In the column labeled IV, each element forms bonds by sharing four of its electrons with four neighbors. The strongest of these “group IV” elements bonds is for carbon (C), forming diamonds. Diamonds are good insulators (and transparent) because carbon holds on to these electrons so tightly. Generally, a diamond would burn before you could force an electrical current through it.

However, the III-V materials’ increased electron speeds enable construction of much faster transistors, with speeds hundreds of times faster than the ones you find in your computers.
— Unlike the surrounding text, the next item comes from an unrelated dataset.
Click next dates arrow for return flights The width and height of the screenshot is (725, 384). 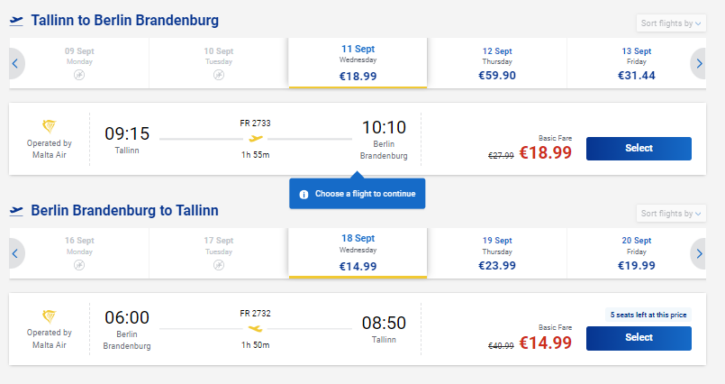pos(699,254)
They may pave the way for wires inside computers to be replaced with beams of light, significantly improving the speed of data flow.

In addition to III-V materials, there are also II-VI materials in use. These materials include some of the sulfides and oxides researched in the 1800s. Combinations of zinc, cadmium, and mercury with tellurium have been used to create infrared cameras as well as solar cells from companies such as First Solar. These materials are notoriously brittle and very challenging to fabricate.

The future of semiconductors

How might new semiconductor materials be used?

High power III-V (gallium-nitride) semiconductor electronics will be the backbone of our electrical grid system, converting power for high voltage transmission and back again. New III-V materials (antimonides and bismuthides) are leading the way for infrared sensing for medical, military, other civilian uses, as well new telecommunication possibilities. Earth-abundant element combinations are being explored to make new semiconductors for high-efficiency, but inexpensive, solar cells.

And what of the old standby, silicon? Its inability to harness light efficiently does not mean that it is destined for the dust bin of history? Researchers are giving new life to silicon, creating “silicon photonics” to better handle light, rather than just shuttling electrons.

One method is the inclusion of small amounts of another group IV element, tin, into silicon or germanium. That changes their properties, allowing them to absorb and emit light more efficiently.

The act of including that tin turns out to be difficult, like many other challenges in material science. But as I tell my students all the time, “if it were easy, then it would not be research.”